Weitere Forderungen sind u.a. eine Reduktion von grenzüberschreitenden, aber auch von Inlandsreisen, europaweit einheitliche Test- und Quarantäneregelungen und schnellere Durchimpfungen.
Prainsack: "Wir fordern auch ganz konkrete Maßnahmen zum Schutz älterer Menschen und gefährdeter Gruppen, nicht nur medizinisch gefährdet, sondern auch aus ökonomischer und sozialer Sicht." So haben die Befragungen durch das "Austrian Corona Panel Project" der Uni Wien bereits im Dezember gezeigt, dass sich 20 Prozent der Menschen eine Quarantäne nicht mehr leisten können. Der Erfolg von strengeren oder weniger strengeren Maßnahme hänge "nicht nur davon ab, ob die Menschen sie verstehen, wie oft gesagt wird, oder ob sie mitmachen wollen, sondern auch davon, ob sie mitmachen können", betonte die Politikwissenschafterin.
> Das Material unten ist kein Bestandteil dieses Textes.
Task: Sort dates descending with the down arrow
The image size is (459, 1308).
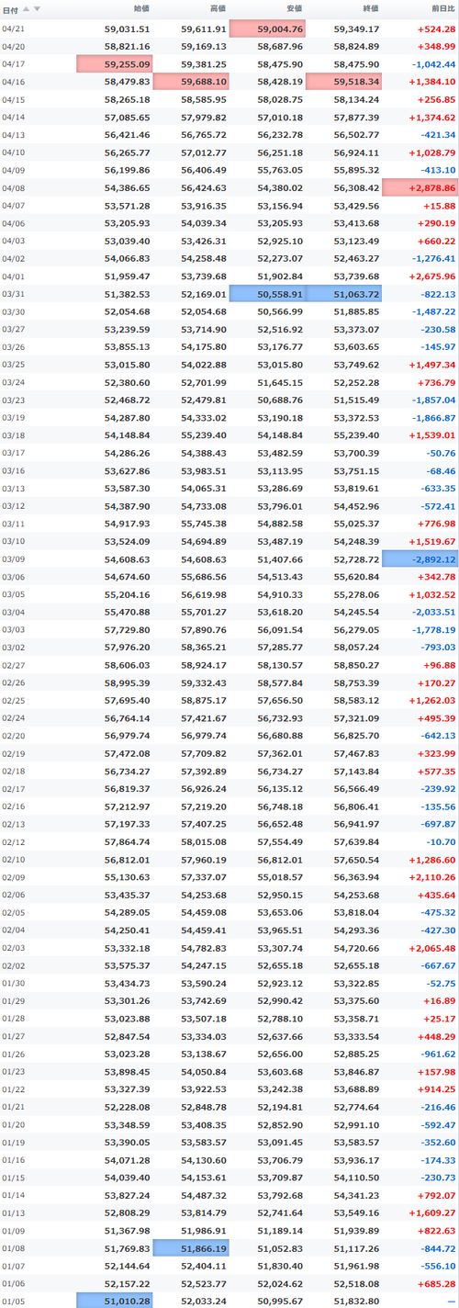Action: (37, 8)
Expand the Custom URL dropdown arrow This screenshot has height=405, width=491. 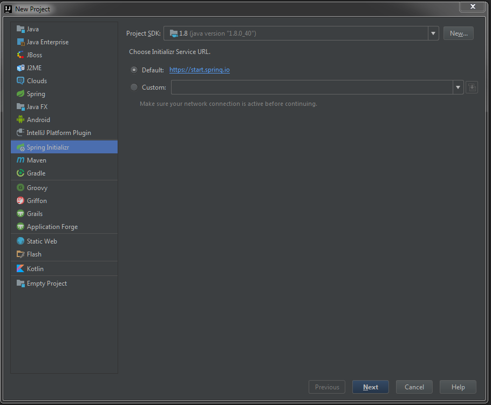tap(458, 87)
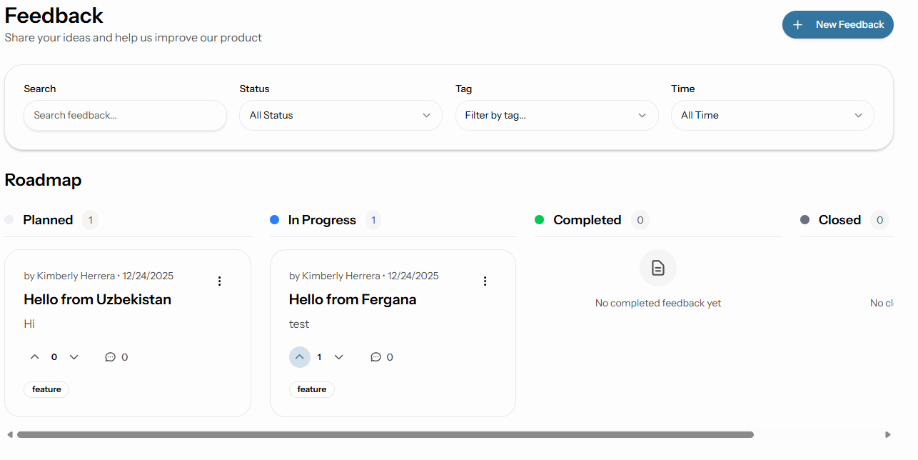
Task: Open the comment icon on Hello from Uzbekistan
Action: coord(111,356)
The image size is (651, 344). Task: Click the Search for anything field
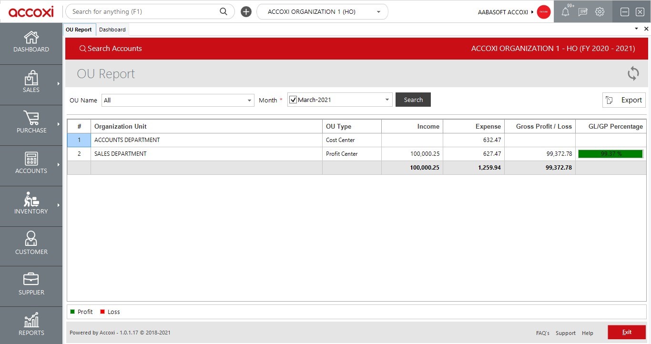143,11

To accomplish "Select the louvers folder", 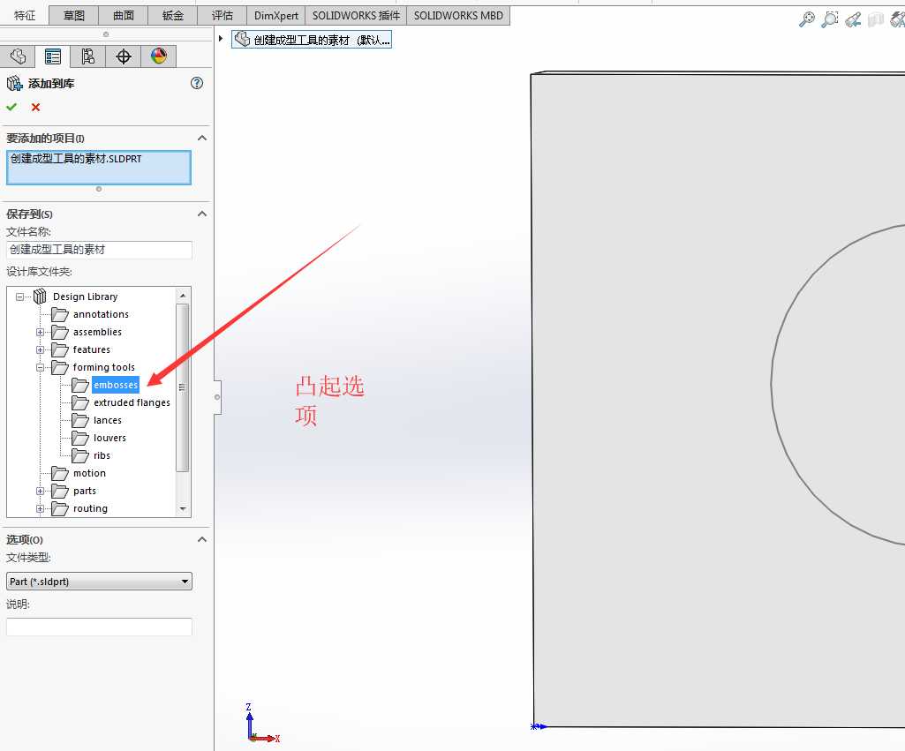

Auch ausreichende Testmöglichkeiten werden in dem Appell angesprochen, "die sogenannten Nasenbohrtests sind dabei eine großartige Möglichkeit", sagt Klimek.
Allerdings gebe es hier durch die neuen Varianten auch eine neue Dimension: "Weil bereits weniger Viren ausreichen, um sich anzustecken, muss man auch die Sensitivität der Tests neu bewerten: Wir dürfen die neue Generation der Tests nicht als Ende der Entwicklung verstehen, sondern müssen weiter konsequent daran arbeiten, sensitivere Testverfahren oder Tests in höherer Frequenz anbieten zu können, um mit diesen Varianten klarkommen zu können."
"Die Entwicklung ernst nehmen"
"Wir haben in der Coronakrise mehrfach gesehen, das es immer wieder das Phänomen gegeben hat, dass Entwicklungen nicht ernst genommen worden sind", sagt Thomas Czypionka.
"Wir rufen jetzt dazu auf, das Auftreten der neuen Virusvarianten ernst zu nehmen. Wir können wahrscheinlich nicht verhindern, dass sie sich in Kontinentaleuropa festsetzen, aber wir können es hinauszögern."
Denn jede Infektion berge die Gefahr, dass neue Mutationen entstehen. "Wenn dann die Varianten, die jetzt schon schlechter an Antikörper binden, weiter mutieren, dann werden sie vielleicht überhaupt der Immunantwort entkommen und dann könnte das Ganze wieder von vorne losgehen."
Peter Klimek vom CSH Vienna betonte, dass die derzeitige Entwicklung der Fallzahlen sich aus dem "kombinierten Wachstum von unterschiedlichen Varianten" zusammensetzt. "Da überlagern sich mehrere exponentielle Prozesse."
Bei den derzeit wahrscheinlich noch niedrigen Fallzahlen, die auf die neuen Varianten zurückzuführen sind, werde es mindestens ein paar Wochen dauern, "bis wir in den Bereich kommen, dass die Fallzahlen dieser Variante nach oben schnellen". Zwar drücke derzeit der Lockdown die Fallzahlen, trotzdem könnte sich die in England verbreitete Variante B.1.1.7 bereits exponentiell ausbreiten, ohne dass dies eben derzeit noch an den Gesamtzahlen ersichtlich sei. Doch irgendwann könnten die Zahlen dann "durch die Decke gehen".